* _Your objective_: Of the lines below, write out exactly those from the line with "Termeni si conditii (89, 2552)" through the line with "[Află cum poți", both included, and skip the rest.

(Collected data)
+ + +
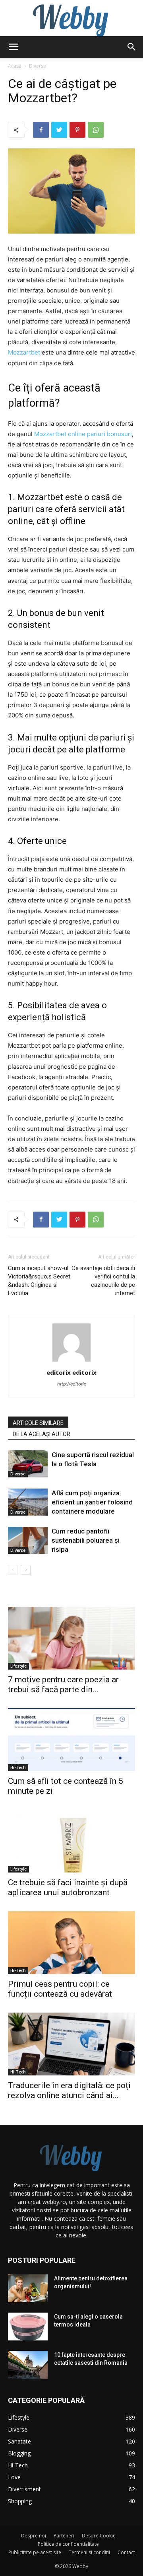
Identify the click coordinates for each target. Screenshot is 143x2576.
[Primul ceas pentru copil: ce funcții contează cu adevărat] (71, 1942)
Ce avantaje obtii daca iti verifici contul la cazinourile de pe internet (103, 1281)
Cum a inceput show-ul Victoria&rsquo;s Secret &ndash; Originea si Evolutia (39, 1281)
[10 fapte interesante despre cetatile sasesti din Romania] (28, 2365)
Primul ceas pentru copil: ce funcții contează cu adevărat (60, 1989)
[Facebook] (41, 130)
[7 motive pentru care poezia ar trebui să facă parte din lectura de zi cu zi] (71, 1638)
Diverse (37, 65)
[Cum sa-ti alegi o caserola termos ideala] (28, 2326)
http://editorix (71, 1384)
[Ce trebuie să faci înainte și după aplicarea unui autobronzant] (71, 1841)
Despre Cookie (99, 2535)
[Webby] (71, 18)
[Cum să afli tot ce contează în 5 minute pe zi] (71, 1739)
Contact (126, 2552)
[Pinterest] (77, 130)
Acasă (14, 65)
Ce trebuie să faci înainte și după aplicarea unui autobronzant (68, 1887)
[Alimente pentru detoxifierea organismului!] (28, 2288)
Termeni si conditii (89, 2552)
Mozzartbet (24, 352)
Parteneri (64, 2535)
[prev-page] (13, 1570)
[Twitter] (59, 130)
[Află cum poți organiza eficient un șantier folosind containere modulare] (28, 1502)
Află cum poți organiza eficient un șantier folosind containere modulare (92, 1502)
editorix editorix (71, 1372)
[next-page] (26, 1570)
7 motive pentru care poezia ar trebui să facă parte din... (63, 1684)
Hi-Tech (18, 1767)
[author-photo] (71, 1361)
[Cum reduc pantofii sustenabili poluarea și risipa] (28, 1540)
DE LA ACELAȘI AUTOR (41, 1434)
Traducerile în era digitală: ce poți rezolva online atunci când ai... (69, 2090)
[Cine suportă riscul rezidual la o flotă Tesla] (28, 1464)
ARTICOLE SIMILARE (38, 1423)
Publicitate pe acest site (34, 2552)
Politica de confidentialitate (68, 2544)
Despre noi (33, 2535)
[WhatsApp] (96, 130)
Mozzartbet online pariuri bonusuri (83, 434)
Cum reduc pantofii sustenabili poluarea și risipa (86, 1540)
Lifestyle (18, 1666)
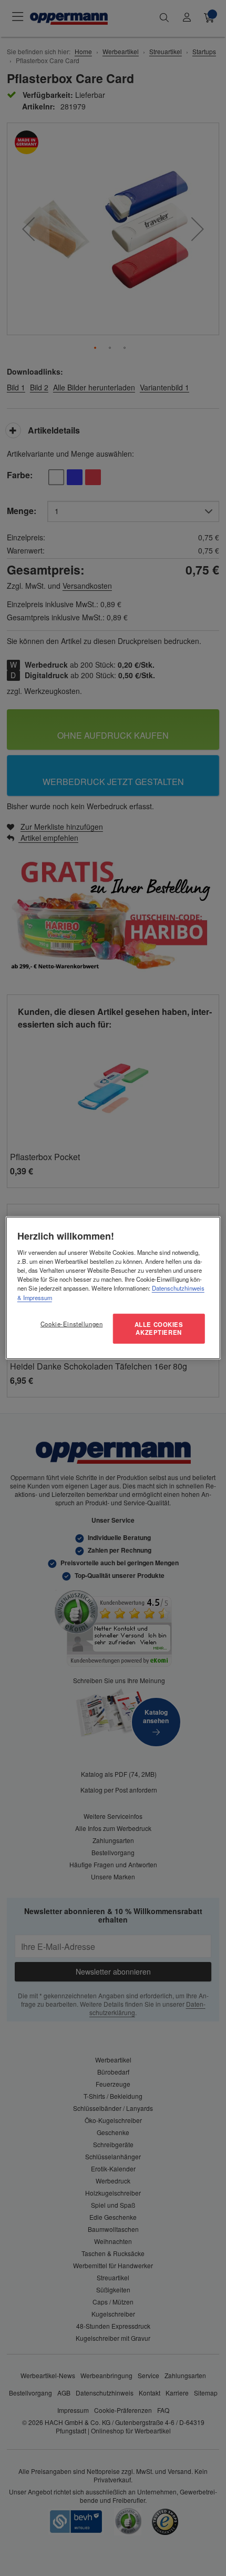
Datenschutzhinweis (178, 1288)
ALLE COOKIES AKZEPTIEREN (159, 1328)
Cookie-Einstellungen (71, 1323)
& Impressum (34, 1297)
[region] (113, 1288)
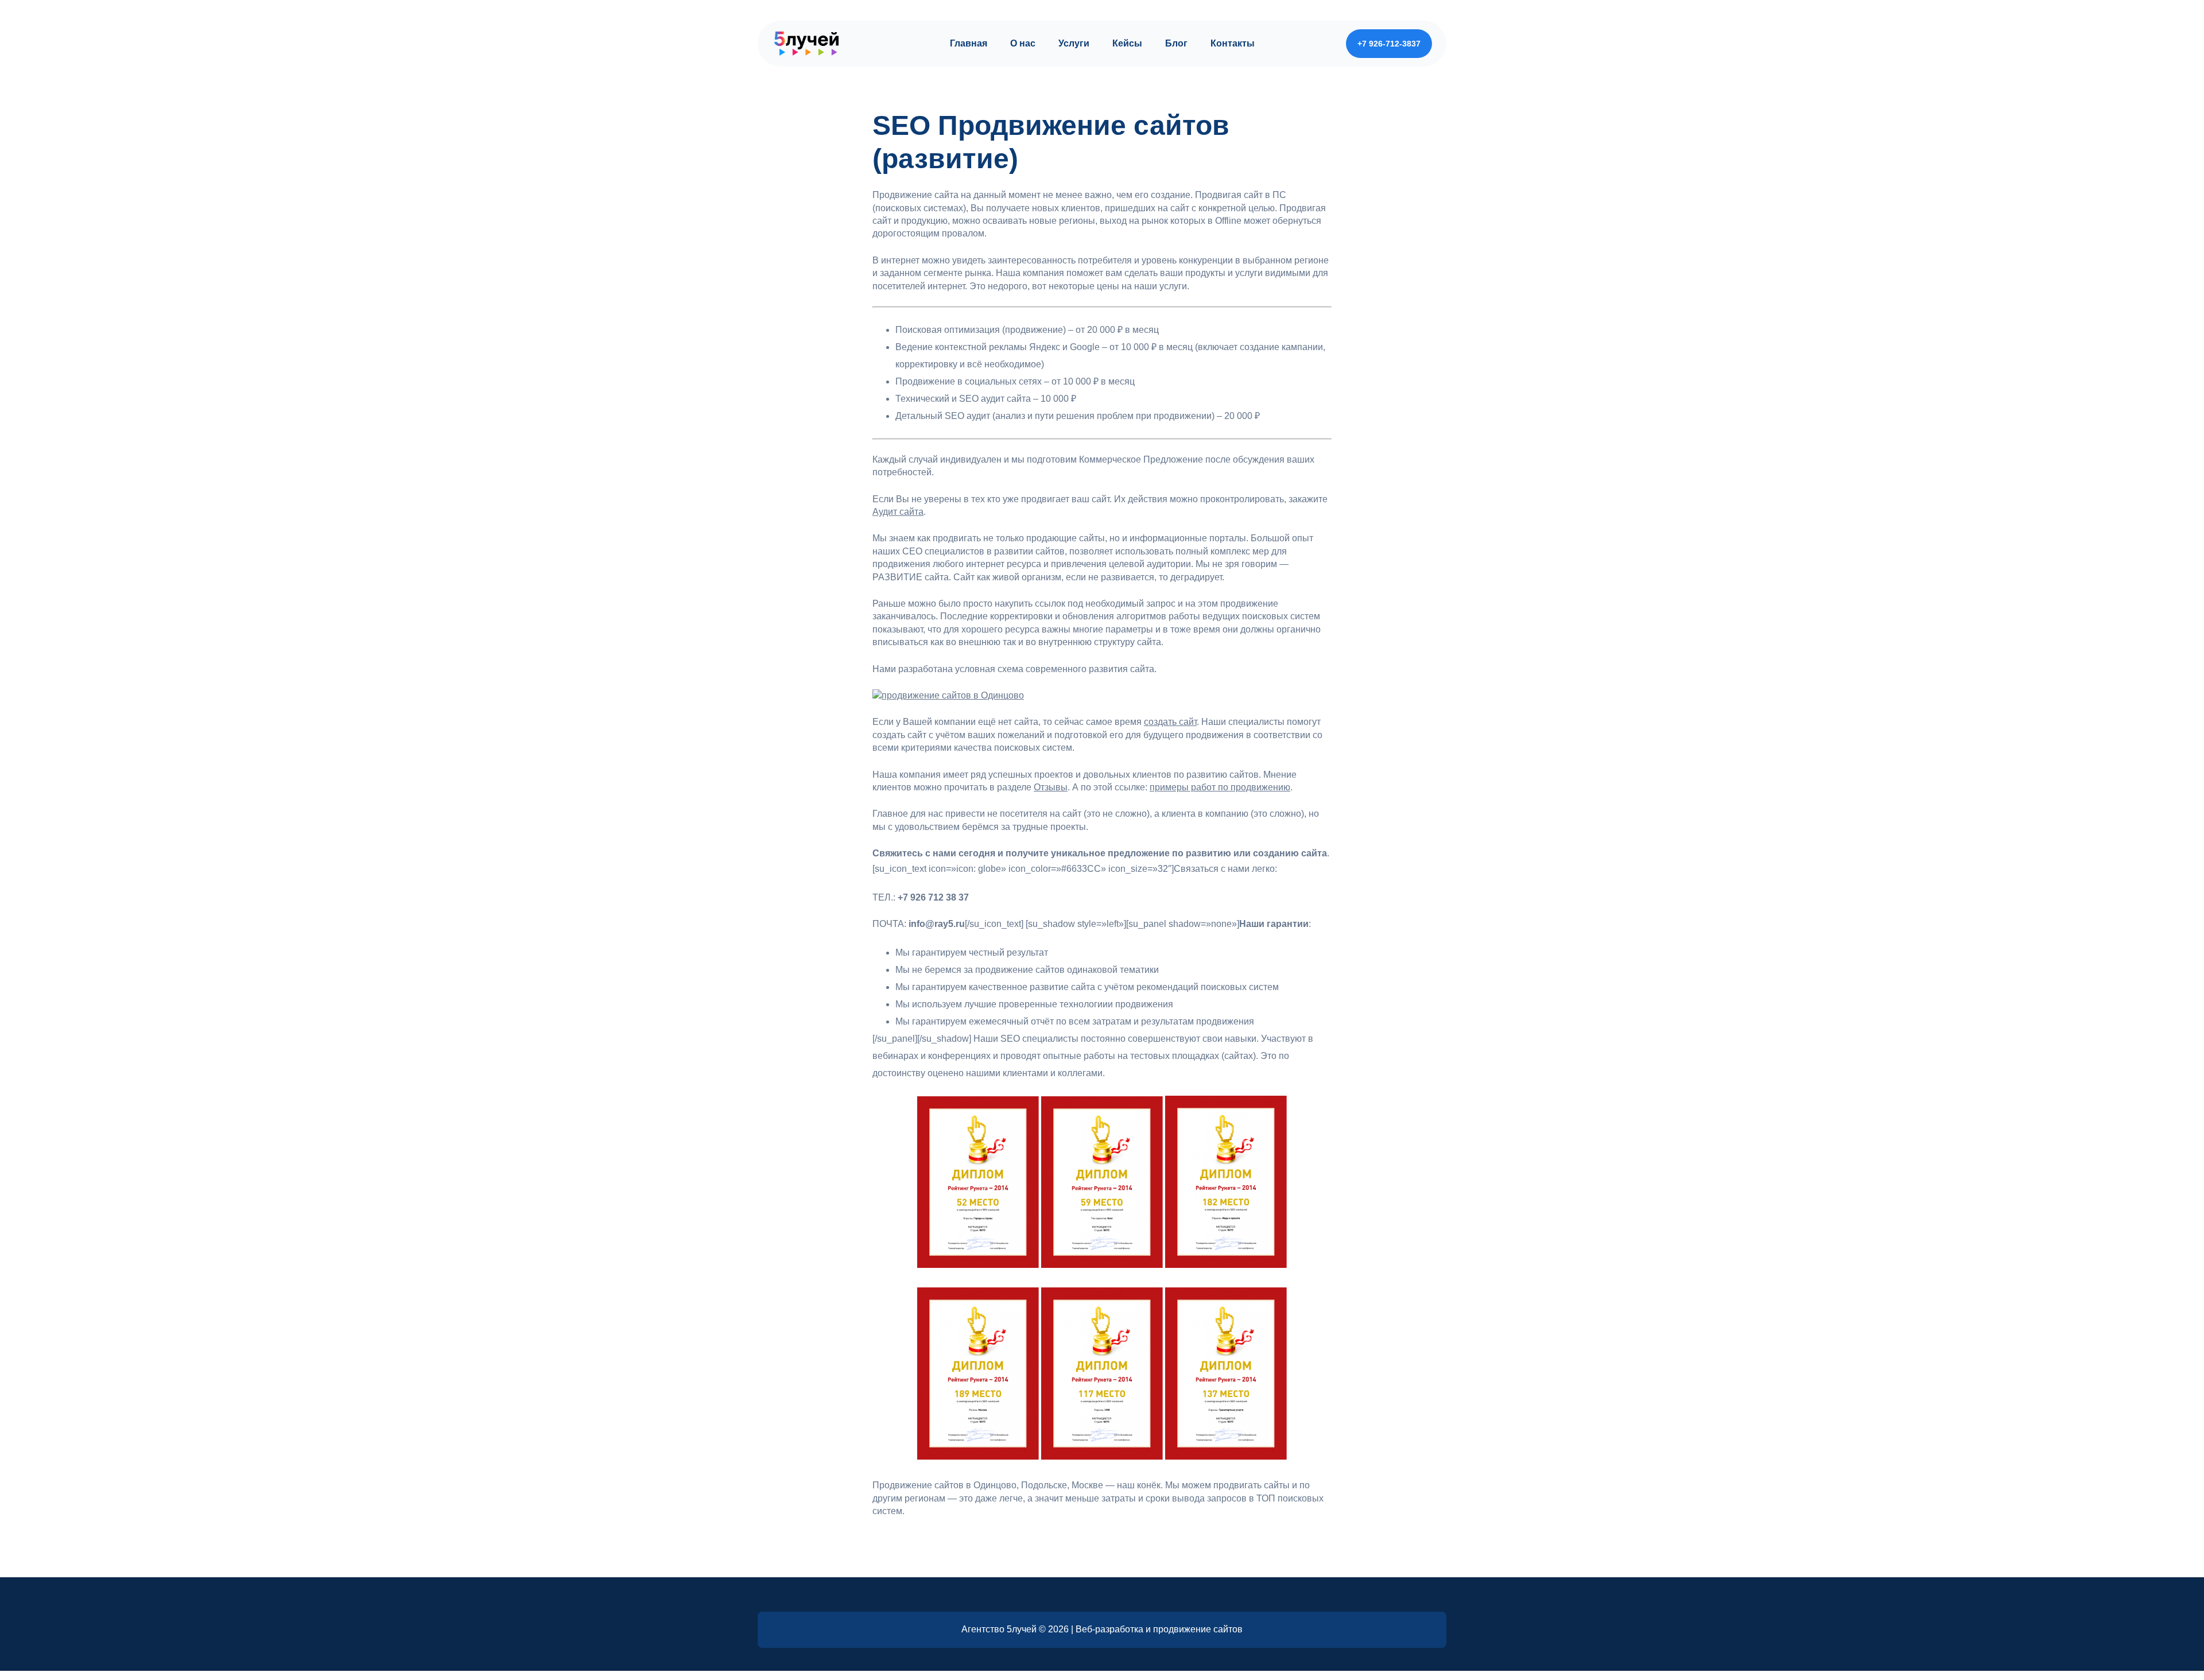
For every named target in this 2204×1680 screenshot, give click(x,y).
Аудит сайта (897, 512)
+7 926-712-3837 (1389, 43)
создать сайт (1170, 722)
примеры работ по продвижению (1220, 787)
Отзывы (1051, 787)
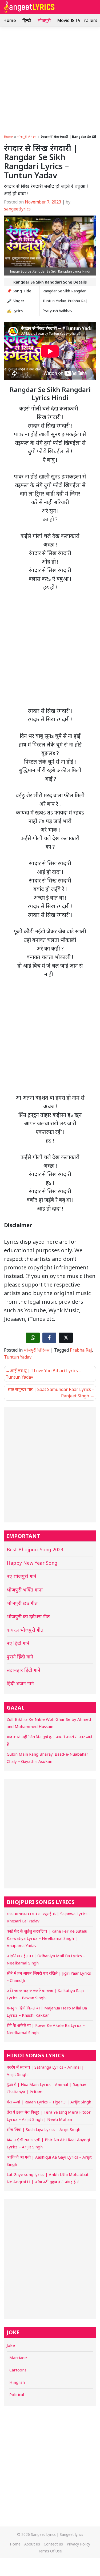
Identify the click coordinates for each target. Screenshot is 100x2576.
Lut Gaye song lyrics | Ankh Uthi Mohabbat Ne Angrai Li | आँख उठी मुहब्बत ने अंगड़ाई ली (48, 2178)
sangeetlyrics (17, 209)
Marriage (18, 2357)
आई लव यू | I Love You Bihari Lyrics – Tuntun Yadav (43, 1374)
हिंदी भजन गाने (20, 1683)
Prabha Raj (81, 1350)
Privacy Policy (78, 2544)
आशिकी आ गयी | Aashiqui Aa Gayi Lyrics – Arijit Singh (49, 2160)
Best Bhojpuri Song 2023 (35, 1549)
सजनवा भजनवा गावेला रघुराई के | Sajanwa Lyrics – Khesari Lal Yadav (49, 1917)
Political (16, 2394)
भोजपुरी (44, 20)
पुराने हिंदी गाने (20, 1656)
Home (9, 20)
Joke (11, 2345)
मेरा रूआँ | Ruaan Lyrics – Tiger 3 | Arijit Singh (49, 2101)
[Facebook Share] (49, 1338)
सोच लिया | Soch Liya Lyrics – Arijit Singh (43, 2129)
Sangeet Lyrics (43, 2534)
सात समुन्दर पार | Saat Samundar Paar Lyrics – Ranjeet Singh (51, 1392)
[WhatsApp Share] (33, 1338)
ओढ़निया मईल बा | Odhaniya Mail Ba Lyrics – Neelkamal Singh (46, 1959)
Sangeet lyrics (71, 2534)
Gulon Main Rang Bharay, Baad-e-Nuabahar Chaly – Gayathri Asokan (47, 1757)
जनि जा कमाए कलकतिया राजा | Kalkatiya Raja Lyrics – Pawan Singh (45, 1994)
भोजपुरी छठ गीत (22, 1603)
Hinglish (17, 2382)
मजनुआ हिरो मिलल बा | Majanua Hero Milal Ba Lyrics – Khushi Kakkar (47, 2011)
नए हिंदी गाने (18, 1643)
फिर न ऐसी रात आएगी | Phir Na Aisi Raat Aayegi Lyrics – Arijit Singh (48, 2143)
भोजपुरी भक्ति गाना (25, 1589)
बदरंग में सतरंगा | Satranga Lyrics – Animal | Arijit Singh (45, 2070)
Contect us (53, 2544)
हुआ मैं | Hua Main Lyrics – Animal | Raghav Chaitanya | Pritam (46, 2088)
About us (32, 2544)
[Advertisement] (50, 79)
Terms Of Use (50, 2551)
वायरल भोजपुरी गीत (25, 1630)
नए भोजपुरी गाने (21, 1576)
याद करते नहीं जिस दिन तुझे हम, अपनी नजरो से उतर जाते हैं (49, 1740)
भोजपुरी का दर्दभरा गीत (28, 1616)
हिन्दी (26, 20)
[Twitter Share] (66, 1338)
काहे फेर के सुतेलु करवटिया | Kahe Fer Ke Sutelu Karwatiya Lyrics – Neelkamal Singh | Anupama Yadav (47, 1938)
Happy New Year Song (32, 1563)
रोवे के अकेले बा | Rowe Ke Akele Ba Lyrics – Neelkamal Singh (46, 2029)
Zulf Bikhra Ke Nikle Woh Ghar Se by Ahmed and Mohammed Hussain (49, 1723)
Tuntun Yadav (17, 1357)
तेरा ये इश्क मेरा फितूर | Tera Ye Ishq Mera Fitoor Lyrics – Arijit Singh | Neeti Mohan (49, 2115)
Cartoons (17, 2370)
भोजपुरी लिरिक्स (27, 136)
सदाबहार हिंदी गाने (23, 1670)
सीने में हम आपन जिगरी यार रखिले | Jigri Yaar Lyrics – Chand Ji (49, 1976)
+ + +
* _Reply_:
Termeni si conditii (89, 2552)
Mozzartbet (24, 352)
Parteneri (64, 2535)
[prev-page] (13, 1570)
[Twitter] (59, 130)
[Află cum poți organiza eficient un șantier folosind containere modulare] (28, 1502)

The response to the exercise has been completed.